— START OF SELECTED EXTRACT —

With no air conditioning, the ones making the pizza are dripping their sweat all over the pizza. Yummy! When I picked up food at a Chinese restaurant, I saw just that. It truly turned me off of Chinese food.


----------



## Frontier Guy (Dec 27, 2015)

The head of the SEIU earns $350,000 plus benefits annually, roughly $6730.76 per week, or $168.26 per hour. Assuming these new members earn $22 per hour, they’ll earn $46,000 per year.

I’m sure the head of the SEIU can justify earning 8 times as much as the rank and file, I mean, it’s not like unions are all about equality.


----------



## painfreepc (Jul 17, 2014)

uberebu said:


> Automation is a good thing. Does anyone miss picking cotton when a combine can do it? Do we miss having to go to blockbuster for a movie? Would we rather keep horses and walk to school, uphill in the snow, both ways? Nope...I like the labor-saving devices modernity has provided.
> 
> P.S. I wouldn't give up google so we could re-open libraries and hire more librarians. Would you?

— END OF SELECTED EXTRACT —
— START OF DATA SEGMENT —

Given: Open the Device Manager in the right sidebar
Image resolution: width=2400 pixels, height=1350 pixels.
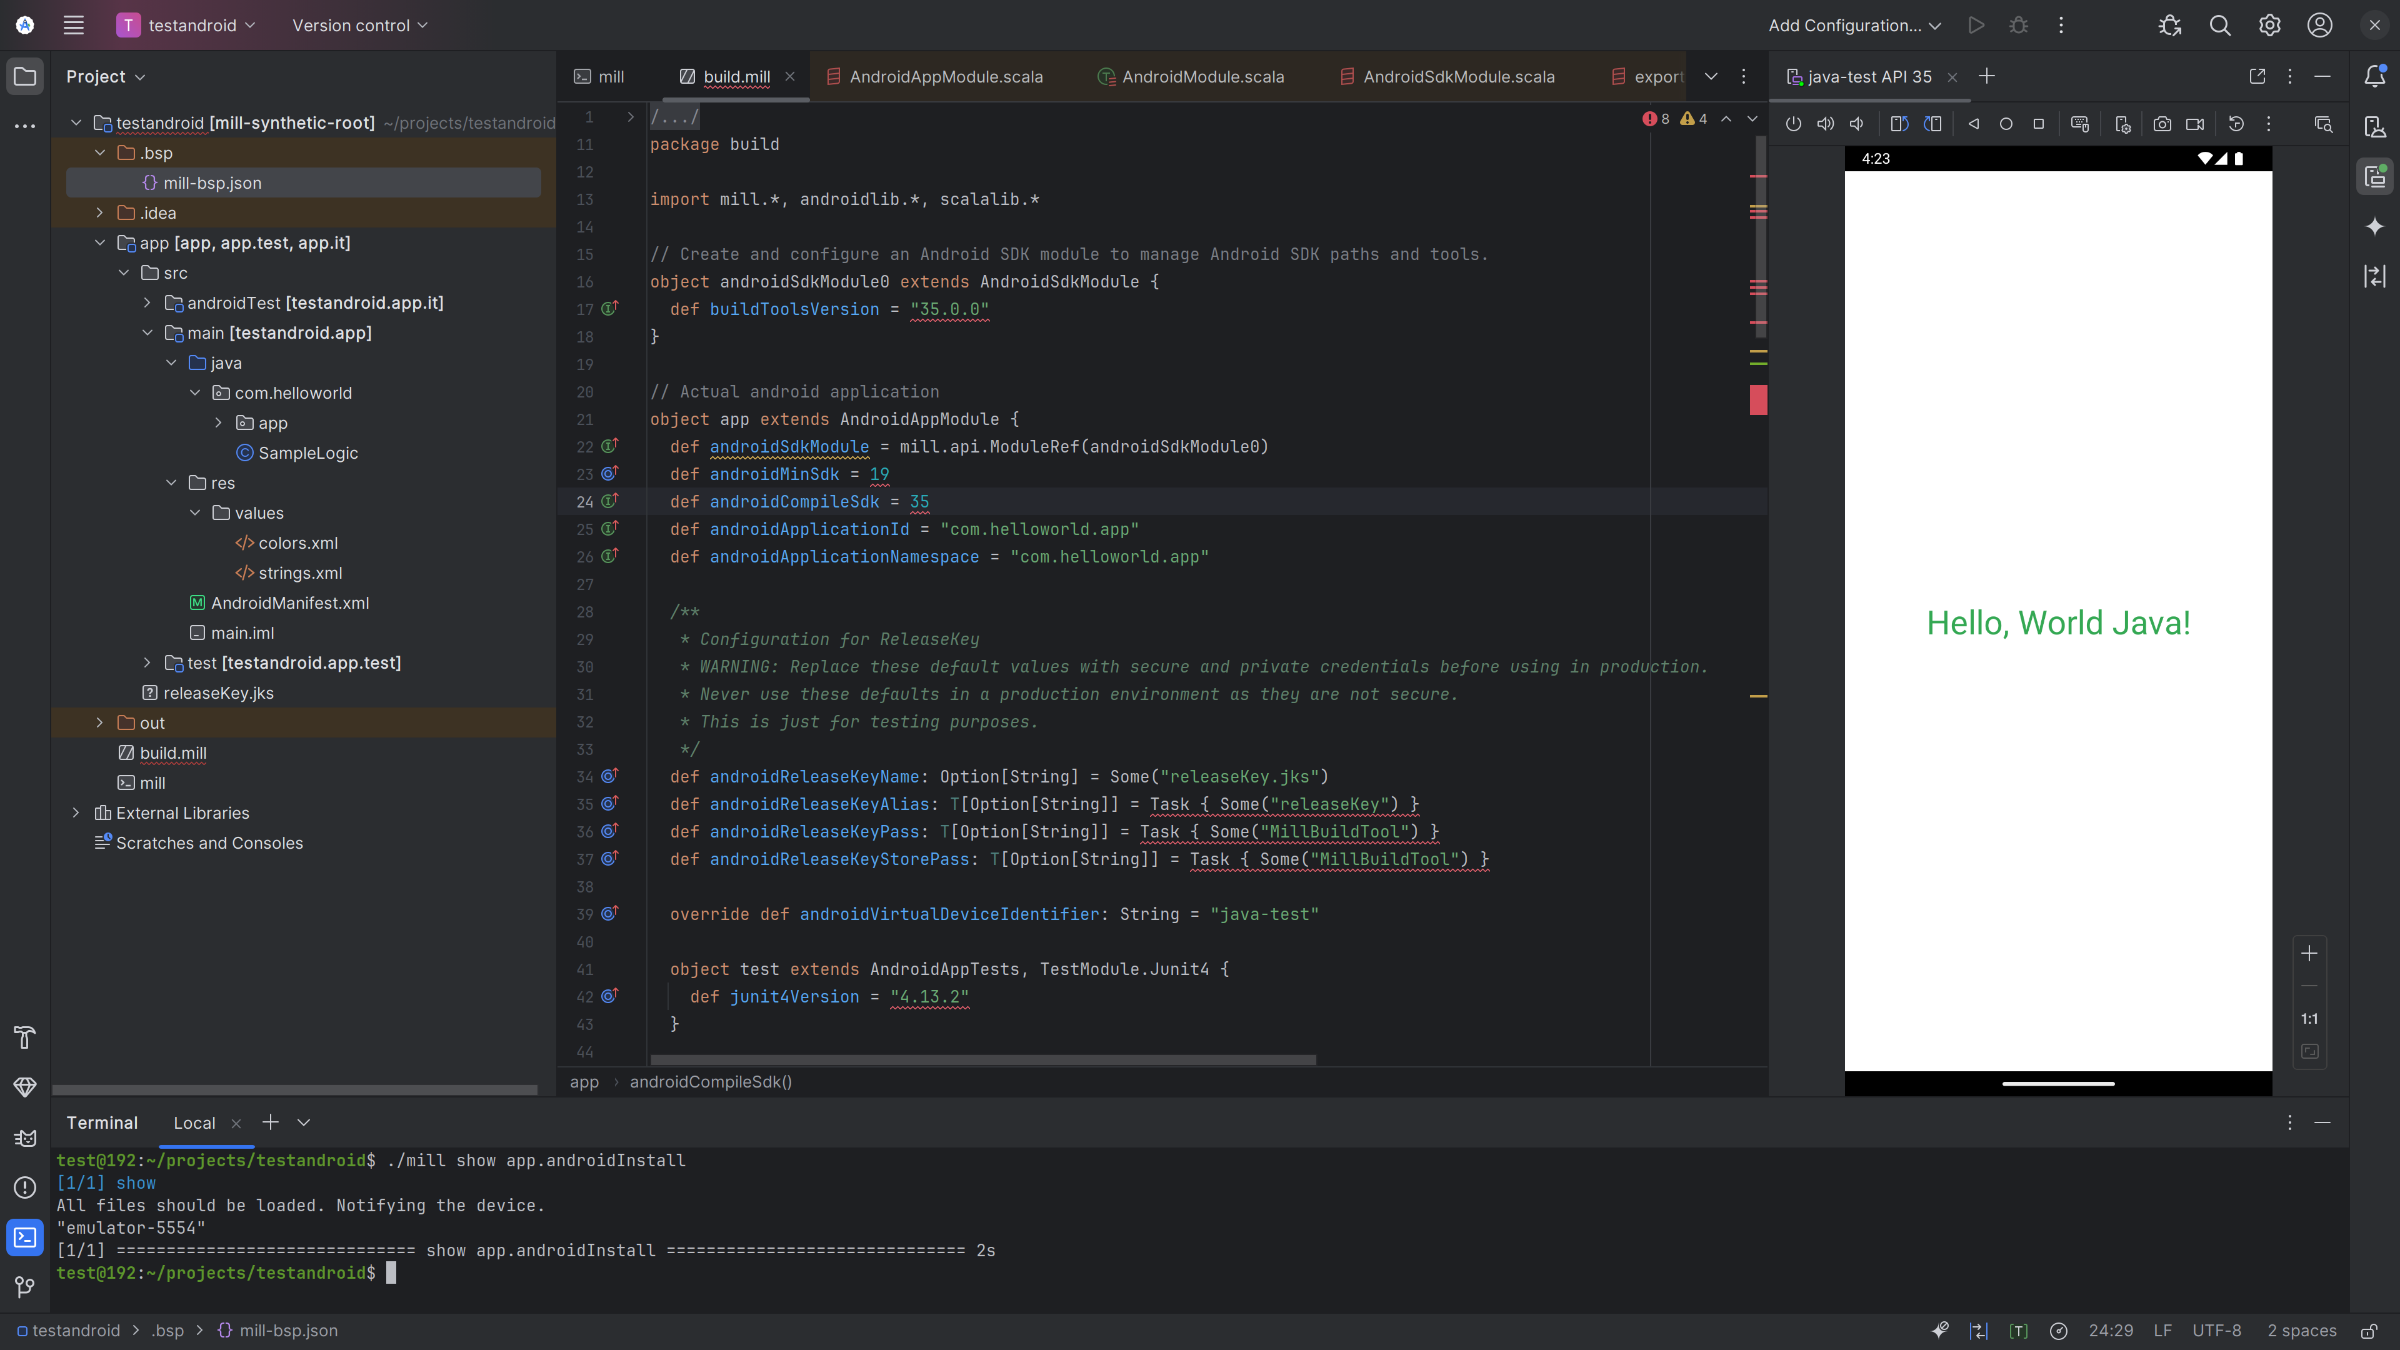Looking at the screenshot, I should tap(2375, 125).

— END OF DATA SEGMENT —

Decide whether each statement below agrees with the forum thread, answering yes or no and quoting the deciding words of the thread.
1. The head of the SEIU earns $350,000 plus benefits annually.
2. The new members are assumed to earn $25 per hour.
3. The quoted post says its writer would give up google so that libraries could re-open.

### IN RESPONSE
1. Yes: "The head of the SEIU earns $350,000 plus benefits annually"
2. No: "Assuming these new members earn $22 per hour"
3. No: "I wouldn't give up google so we could re-open libraries and hire more librarians."